(Stored items)
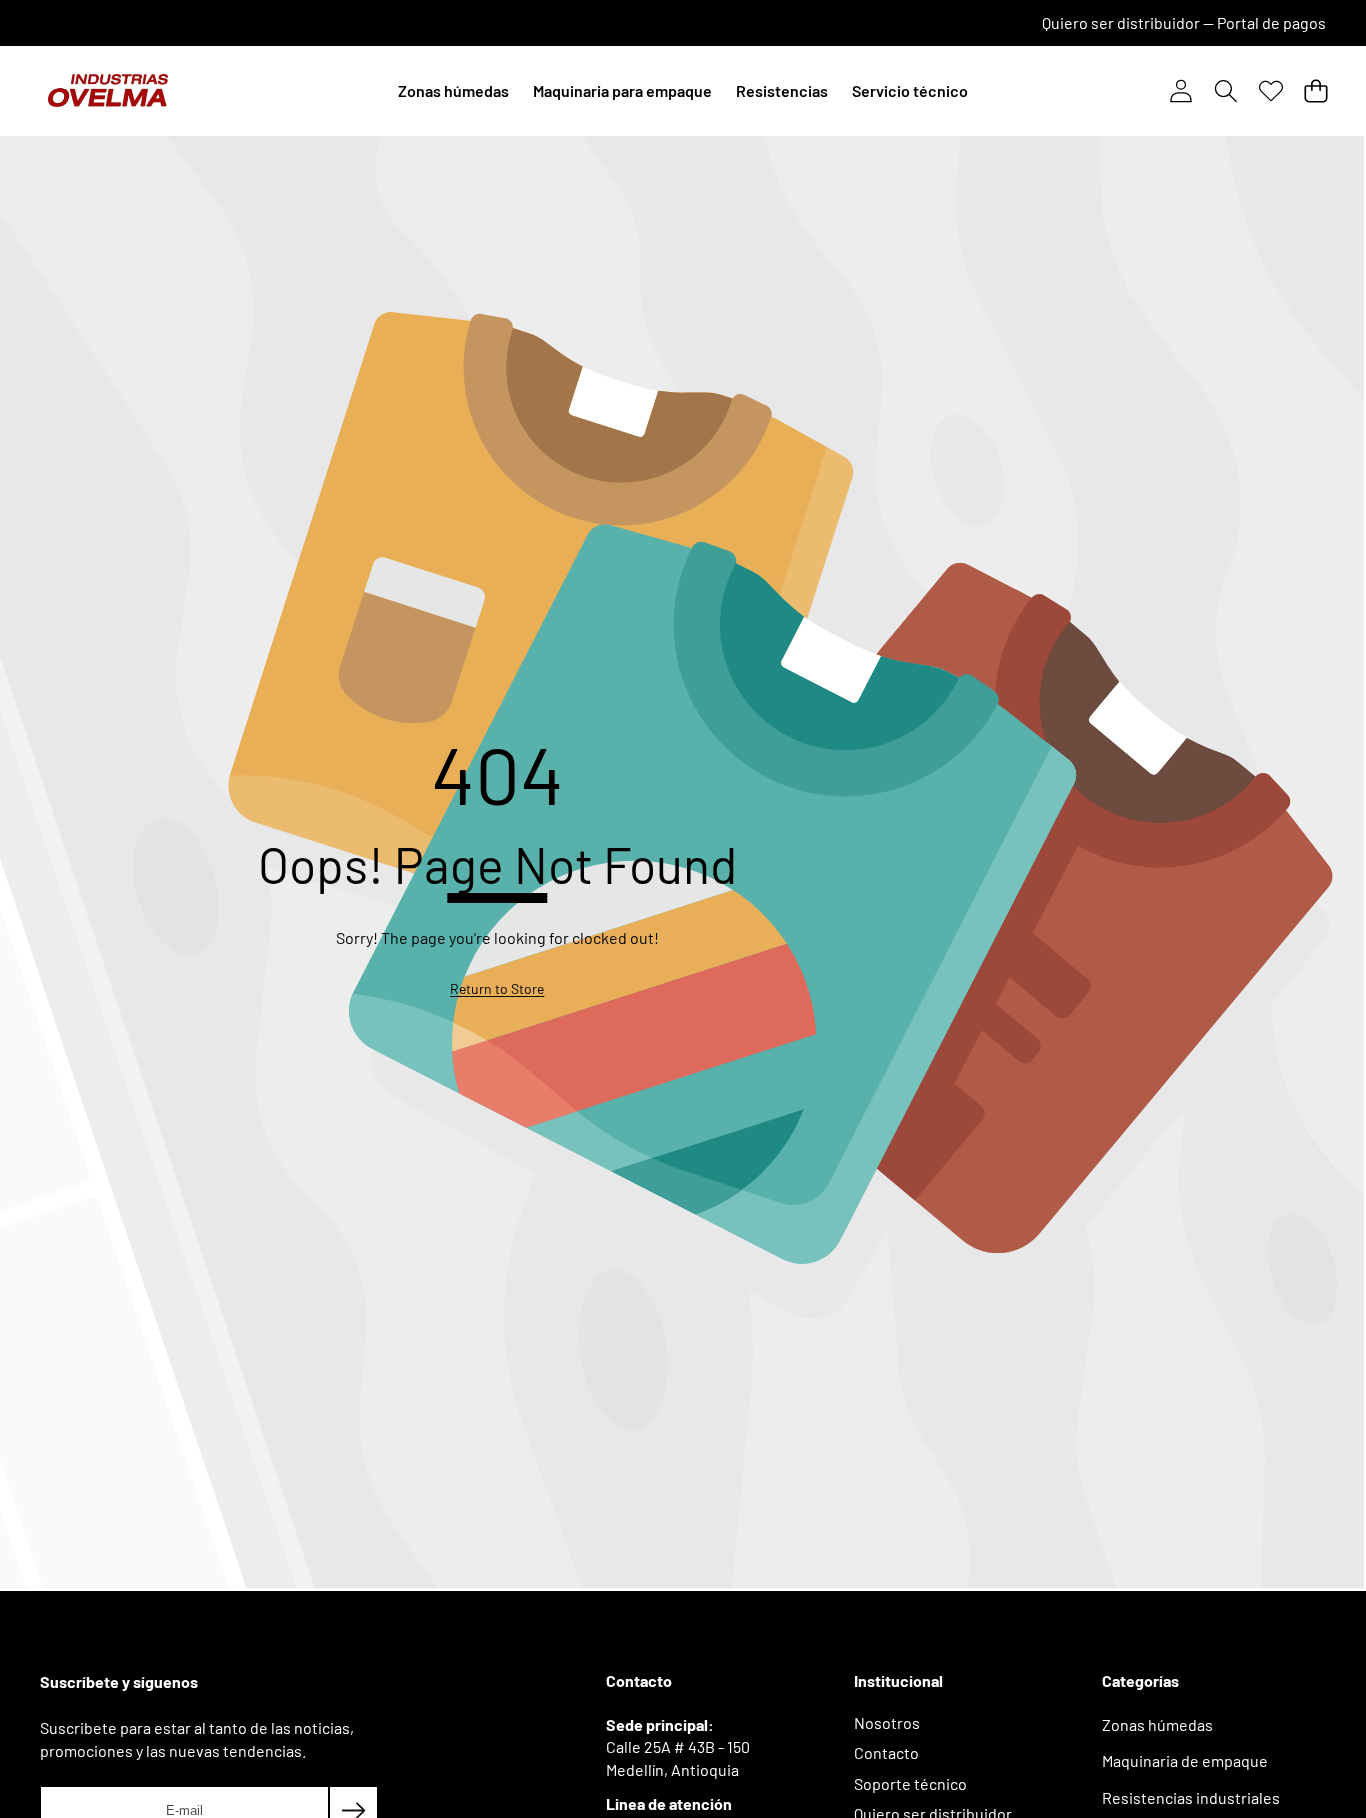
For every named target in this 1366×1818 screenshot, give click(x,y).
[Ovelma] (108, 91)
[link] (497, 989)
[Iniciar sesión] (1180, 91)
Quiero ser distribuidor (1121, 22)
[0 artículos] (1315, 91)
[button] (1225, 91)
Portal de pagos (1271, 22)
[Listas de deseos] (1270, 91)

_YOUR GOAL_
Copy out each record word for word and omit any pictures.

_SOLVED EXERCISE_
For every named target in this 1366×1818 screenshot, give click(x,y).
[Ovelma] (108, 91)
[link] (497, 989)
[Iniciar sesión] (1180, 91)
Quiero ser distribuidor (1121, 22)
[0 artículos] (1315, 91)
[button] (1225, 91)
Portal de pagos (1271, 22)
[Listas de deseos] (1270, 91)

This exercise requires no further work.